• [PROBLEM DETAILS]
From the line containing "For every named target in this 360×780" down to the last line of the data, output each line word for word and include nothing else.

• [DATA PROVIDED]
_ _ _ _ _ _ _
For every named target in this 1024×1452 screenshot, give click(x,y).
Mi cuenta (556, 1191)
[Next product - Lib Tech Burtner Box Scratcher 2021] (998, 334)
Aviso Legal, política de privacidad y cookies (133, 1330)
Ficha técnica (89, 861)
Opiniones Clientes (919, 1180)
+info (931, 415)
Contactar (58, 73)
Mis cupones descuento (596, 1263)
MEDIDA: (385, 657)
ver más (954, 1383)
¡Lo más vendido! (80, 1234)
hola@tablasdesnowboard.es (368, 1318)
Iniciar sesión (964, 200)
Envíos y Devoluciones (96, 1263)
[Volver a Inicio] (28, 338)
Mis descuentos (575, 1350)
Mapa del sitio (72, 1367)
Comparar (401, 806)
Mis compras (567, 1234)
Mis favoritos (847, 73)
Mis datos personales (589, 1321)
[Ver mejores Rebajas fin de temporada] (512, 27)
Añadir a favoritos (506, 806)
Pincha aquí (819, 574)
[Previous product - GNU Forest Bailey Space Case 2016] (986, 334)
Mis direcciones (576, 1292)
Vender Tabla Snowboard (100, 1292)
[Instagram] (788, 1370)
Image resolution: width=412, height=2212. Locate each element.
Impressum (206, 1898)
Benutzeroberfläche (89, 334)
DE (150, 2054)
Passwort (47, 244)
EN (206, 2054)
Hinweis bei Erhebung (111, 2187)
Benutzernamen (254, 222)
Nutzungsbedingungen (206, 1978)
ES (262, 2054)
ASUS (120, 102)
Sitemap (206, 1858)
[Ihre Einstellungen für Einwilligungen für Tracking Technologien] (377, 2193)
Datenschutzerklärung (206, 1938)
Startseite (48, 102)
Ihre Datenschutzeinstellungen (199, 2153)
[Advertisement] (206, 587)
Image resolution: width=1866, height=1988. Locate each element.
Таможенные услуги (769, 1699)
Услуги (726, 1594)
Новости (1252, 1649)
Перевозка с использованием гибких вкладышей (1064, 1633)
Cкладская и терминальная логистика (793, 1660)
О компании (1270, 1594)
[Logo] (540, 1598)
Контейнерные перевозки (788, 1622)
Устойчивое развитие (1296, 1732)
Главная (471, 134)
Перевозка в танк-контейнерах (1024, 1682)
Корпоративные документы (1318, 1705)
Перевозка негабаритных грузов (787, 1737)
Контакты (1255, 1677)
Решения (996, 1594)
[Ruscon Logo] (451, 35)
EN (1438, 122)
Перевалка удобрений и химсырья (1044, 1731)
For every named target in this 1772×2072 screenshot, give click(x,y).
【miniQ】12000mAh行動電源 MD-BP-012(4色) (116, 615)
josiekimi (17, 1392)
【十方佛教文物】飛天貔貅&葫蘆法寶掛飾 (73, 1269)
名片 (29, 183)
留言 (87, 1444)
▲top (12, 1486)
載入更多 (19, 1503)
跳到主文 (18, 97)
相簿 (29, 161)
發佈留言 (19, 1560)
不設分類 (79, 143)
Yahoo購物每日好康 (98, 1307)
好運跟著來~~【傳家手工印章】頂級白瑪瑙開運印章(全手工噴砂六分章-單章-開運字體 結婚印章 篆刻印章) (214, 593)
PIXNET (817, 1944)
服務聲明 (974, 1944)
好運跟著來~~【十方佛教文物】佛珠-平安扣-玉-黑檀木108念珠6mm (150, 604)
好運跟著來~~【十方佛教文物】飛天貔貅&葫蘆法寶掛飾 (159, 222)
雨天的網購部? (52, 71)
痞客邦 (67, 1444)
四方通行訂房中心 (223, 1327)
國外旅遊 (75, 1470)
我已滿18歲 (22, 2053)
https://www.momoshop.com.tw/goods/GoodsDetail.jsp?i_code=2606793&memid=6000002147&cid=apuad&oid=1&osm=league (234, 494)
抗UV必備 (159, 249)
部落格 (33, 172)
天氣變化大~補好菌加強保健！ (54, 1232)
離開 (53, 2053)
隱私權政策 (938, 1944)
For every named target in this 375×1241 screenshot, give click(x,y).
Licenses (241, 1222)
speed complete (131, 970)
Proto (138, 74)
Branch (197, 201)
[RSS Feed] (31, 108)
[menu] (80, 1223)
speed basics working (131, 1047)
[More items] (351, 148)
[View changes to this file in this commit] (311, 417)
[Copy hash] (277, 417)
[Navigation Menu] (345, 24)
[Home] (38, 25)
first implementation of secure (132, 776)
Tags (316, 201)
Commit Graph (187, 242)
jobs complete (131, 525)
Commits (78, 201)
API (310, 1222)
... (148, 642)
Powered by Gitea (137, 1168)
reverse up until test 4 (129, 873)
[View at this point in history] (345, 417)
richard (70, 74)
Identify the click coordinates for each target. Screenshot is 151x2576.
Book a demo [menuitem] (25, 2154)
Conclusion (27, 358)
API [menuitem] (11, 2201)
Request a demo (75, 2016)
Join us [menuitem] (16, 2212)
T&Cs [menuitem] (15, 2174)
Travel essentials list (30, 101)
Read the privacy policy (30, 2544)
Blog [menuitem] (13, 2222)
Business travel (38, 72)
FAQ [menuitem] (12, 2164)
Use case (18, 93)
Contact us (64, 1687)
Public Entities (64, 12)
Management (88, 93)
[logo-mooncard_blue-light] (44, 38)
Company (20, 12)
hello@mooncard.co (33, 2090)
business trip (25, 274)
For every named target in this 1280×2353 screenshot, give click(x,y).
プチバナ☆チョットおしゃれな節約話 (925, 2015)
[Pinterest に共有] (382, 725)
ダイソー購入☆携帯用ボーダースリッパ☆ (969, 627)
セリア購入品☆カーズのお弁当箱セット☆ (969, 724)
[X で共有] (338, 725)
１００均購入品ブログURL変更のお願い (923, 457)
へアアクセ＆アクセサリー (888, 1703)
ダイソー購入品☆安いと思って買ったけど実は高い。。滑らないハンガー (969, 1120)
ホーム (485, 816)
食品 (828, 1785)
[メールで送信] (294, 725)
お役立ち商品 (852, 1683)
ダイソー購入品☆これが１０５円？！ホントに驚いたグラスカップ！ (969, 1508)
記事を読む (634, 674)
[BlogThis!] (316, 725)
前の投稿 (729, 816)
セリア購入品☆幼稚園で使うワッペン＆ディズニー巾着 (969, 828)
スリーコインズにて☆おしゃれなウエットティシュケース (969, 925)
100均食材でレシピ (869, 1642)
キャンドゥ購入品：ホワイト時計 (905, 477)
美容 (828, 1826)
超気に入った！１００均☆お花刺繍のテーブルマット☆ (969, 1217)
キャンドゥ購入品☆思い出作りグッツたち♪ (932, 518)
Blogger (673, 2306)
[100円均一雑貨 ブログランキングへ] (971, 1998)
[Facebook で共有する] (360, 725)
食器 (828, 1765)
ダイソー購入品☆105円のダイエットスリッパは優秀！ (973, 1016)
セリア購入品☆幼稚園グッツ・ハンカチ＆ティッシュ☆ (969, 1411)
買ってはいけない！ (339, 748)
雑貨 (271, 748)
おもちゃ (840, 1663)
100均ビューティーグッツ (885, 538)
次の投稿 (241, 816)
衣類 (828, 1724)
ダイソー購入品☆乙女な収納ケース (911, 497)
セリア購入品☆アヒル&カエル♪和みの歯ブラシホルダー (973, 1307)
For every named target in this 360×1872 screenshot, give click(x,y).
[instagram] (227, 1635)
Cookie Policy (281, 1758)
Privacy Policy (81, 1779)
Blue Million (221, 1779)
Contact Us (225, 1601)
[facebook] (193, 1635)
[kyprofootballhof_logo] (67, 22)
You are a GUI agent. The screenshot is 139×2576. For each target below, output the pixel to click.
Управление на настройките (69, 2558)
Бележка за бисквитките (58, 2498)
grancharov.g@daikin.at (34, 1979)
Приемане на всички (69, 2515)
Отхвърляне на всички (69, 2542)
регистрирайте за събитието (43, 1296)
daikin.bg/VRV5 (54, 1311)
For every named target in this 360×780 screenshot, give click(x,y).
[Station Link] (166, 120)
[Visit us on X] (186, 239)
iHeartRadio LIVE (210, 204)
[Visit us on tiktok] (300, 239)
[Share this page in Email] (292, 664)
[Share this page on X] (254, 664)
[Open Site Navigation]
_ _ _ _ _ _ _
• [RESULT FOR THIS EXERCISE]
For every named target in this 360×780 screenshot, give click(x,y).
[Station Link] (166, 120)
[Visit us on X] (186, 239)
iHeartRadio LIVE (210, 204)
[Visit us on tiktok] (300, 239)
[Share this page in Email] (292, 664)
[Share this page on X] (254, 664)
[Open Site Navigation]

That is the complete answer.